Given all that he’s shared, it might seem that Boy Erased is a more profoundly intimate project for Hedges than most. But, as we learned, most of his projects seem that way.
Since filming Lady Bird, he’s become great friends with co-star Beanie Feldstein. Along with other young actors like Dear Evan Hansen’s Ben Platt, the crew has become a de facto support group for navigating the business at a young age. Hedges says that’s been particularly helpful as most of the people he tends to work with are significantly older than him.

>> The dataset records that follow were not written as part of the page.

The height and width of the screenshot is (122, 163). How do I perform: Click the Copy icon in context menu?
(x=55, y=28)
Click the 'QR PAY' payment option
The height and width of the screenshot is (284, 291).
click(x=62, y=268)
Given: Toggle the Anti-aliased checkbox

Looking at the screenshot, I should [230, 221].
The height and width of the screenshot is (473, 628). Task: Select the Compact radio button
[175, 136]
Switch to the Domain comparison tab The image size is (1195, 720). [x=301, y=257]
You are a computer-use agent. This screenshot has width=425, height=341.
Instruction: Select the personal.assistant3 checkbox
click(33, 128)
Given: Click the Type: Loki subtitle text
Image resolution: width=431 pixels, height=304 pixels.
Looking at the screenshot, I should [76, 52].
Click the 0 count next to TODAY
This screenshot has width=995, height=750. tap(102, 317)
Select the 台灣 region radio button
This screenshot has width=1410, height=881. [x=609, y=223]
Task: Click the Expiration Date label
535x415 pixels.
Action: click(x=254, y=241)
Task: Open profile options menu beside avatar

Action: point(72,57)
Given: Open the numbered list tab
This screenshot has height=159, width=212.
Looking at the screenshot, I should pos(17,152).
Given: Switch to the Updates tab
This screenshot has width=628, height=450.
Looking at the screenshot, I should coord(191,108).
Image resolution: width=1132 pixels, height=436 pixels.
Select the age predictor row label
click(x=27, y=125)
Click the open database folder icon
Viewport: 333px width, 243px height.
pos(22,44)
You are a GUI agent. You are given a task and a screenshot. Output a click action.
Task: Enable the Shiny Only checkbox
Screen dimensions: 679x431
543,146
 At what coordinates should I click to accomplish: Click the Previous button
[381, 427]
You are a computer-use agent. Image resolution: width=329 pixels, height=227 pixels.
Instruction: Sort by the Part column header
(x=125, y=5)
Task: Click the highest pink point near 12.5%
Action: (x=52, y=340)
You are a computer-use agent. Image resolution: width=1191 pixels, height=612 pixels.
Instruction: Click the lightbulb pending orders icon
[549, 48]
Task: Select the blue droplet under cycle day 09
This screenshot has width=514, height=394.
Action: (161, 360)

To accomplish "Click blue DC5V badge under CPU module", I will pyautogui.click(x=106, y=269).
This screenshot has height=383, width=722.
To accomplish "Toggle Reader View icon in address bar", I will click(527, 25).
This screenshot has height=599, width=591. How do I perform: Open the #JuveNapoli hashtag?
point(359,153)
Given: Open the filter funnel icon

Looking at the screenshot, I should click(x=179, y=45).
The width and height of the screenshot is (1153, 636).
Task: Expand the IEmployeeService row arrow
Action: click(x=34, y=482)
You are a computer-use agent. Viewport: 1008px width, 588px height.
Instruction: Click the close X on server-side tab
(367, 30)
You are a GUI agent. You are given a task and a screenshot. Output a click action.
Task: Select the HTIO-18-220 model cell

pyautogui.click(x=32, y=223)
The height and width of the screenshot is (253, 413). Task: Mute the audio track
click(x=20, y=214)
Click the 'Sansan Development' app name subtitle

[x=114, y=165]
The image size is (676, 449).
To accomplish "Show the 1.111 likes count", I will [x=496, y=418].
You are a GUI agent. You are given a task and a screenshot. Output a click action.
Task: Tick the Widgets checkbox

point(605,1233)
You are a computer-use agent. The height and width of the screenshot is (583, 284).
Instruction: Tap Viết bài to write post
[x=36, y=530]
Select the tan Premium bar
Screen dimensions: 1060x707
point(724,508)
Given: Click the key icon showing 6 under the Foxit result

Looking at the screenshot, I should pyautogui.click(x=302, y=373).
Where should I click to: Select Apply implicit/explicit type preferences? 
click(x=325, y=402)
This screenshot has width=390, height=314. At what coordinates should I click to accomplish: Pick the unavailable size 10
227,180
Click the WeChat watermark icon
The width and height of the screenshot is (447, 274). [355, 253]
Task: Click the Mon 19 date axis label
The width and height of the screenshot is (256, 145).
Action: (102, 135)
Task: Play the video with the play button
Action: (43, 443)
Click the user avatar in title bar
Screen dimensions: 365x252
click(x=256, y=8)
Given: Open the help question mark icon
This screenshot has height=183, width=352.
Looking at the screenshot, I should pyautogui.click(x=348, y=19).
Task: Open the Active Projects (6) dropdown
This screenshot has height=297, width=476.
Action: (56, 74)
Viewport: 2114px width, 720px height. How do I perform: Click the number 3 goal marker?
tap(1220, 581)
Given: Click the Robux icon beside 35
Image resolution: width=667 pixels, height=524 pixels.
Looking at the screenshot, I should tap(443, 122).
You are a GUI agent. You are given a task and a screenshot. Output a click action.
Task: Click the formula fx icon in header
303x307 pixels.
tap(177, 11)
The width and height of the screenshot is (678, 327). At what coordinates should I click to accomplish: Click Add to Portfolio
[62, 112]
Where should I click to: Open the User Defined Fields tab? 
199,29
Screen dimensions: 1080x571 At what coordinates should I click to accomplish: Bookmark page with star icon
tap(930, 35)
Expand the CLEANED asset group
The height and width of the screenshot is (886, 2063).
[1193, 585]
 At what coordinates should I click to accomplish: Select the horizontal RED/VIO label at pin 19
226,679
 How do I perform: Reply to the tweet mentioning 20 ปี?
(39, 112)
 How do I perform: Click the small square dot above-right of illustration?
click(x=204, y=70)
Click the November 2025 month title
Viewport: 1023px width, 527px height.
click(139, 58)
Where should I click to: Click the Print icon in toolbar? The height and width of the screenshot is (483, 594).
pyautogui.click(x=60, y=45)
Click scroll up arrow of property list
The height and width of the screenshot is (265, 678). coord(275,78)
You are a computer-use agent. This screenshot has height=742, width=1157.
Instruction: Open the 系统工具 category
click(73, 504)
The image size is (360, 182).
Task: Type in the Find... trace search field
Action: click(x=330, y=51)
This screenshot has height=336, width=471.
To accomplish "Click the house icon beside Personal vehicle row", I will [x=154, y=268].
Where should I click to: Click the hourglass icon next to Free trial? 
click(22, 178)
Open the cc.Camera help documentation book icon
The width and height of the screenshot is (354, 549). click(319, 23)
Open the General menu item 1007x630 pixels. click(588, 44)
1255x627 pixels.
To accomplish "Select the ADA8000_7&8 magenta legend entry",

It was also Feldstein who introduced Hedges to her brother, Jonah Hill. Hill then wrote a part in Mid90s, about a group of young skateboarders in ’90s-era L.A., with Hedges in mind. He happily took the part even though he is, as we laugh, “absolutely terrified” of skaters.
For obvious reasons, Ben Is Back, too, is a family affair, but in more ways than one. It is Hedges’ father, Peter, who directs and wanted Lucas for the role of a son reconnecting with his mother (Julia Roberts) after returning home from rehab. (The drama comes 11 years after Peter directed Lucas in his first film role, a small part in the Steve Carell-starrer, Dan in Real Life.) But, as tends to be the case, Roberts took Lucas into her fold, too.
The Hedges men’s first meeting with Roberts about the film took place at the soccer field near Malibu where the actress’s son Finn had a match. By the afternoon, Lucas was surfing with her kids. He spent Thanksgiving with her family.
“I don’t know exactly what a typical 21-year-old’s life should look like,” Hedges echoes as we say our goodbyes. “But I have to say I really like mine.”